Dozens of demonstrations were to take place around the country as opposition grows to a new citizenship law that excludes Muslims. The law has sparked anger at what many see as the government’s push to bring India closer to a Hindu state.

Historian Ramchandra Guha, a biographer of India‘s independence leader Mohandas Gandhi, was among those detained in Bangalore, the capital of southern Karanataka state.

When reached by the phone, Mr Guha said he was in a bus with other detainees and did not know where the police were taking them.

In New Delhi, Yogendra Yadav, the chief of the Swaraj India party, was among those detained as protesters said they would go ahead with a demonstration at New Delhi’s iconic Red Fort and surrounding historic district.

Internet services were blocked in some parts of New Delhi, a tactic authorities are known to use in other parts of the subcontinent – such as in the disputed territory of Kashmir – to try to stop protests from being organised. Such tactics are rare for the capital.

The new citizenship law applies to Hindus, Christians and other religious minorities who are in India illegally but can demonstrate religious persecution in Muslim-majority Bangladesh, Pakistan and Afghanistan. It does not apply to Muslims.

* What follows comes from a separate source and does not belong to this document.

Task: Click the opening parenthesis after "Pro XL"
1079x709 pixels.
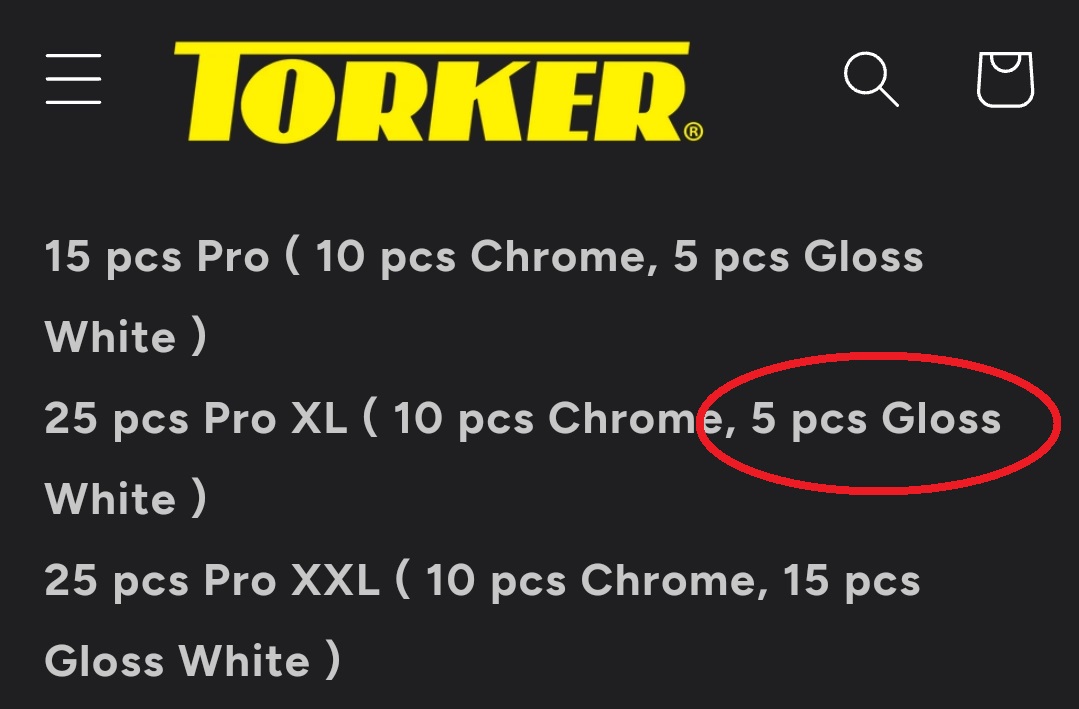Action: [370, 419]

Critics say it’s the latest effort by prime minister Narendra Modi‘s Hindu nationalist-led government to marginalise India’s 200-million Muslims, and a violation of the country’s secular constitution.

Mr Modi has defended it as a humanitarian gesture.

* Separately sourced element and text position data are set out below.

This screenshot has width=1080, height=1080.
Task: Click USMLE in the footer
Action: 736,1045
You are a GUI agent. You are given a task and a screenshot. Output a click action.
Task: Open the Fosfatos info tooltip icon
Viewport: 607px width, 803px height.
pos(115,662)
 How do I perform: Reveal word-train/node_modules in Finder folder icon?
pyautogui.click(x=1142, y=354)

The law’s enactment last week follows a contentious process in northeastern Assam state intended to weed out people who entered illegally. Nearly 2 million people in Assam were excluded from an official list of citizens, about half Hindu and half Muslim, and have been asked to prove their citizenship or else be considered foreign.

India is also building a detention centre for some of the tens of thousands of people – with the courts expected to ultimately determine who has entered illegally. Mr Modi’s interior minister, Amit Shah, has pledged to roll out the exercise nationwide.

Some Indian Muslims fear it’s a means by which Hindu nationalists can put them in detention or deport them from the country.

On Wednesday, authorities tightened restrictions on protesters, expanding the blockade on internet use along with a curfew in Assam.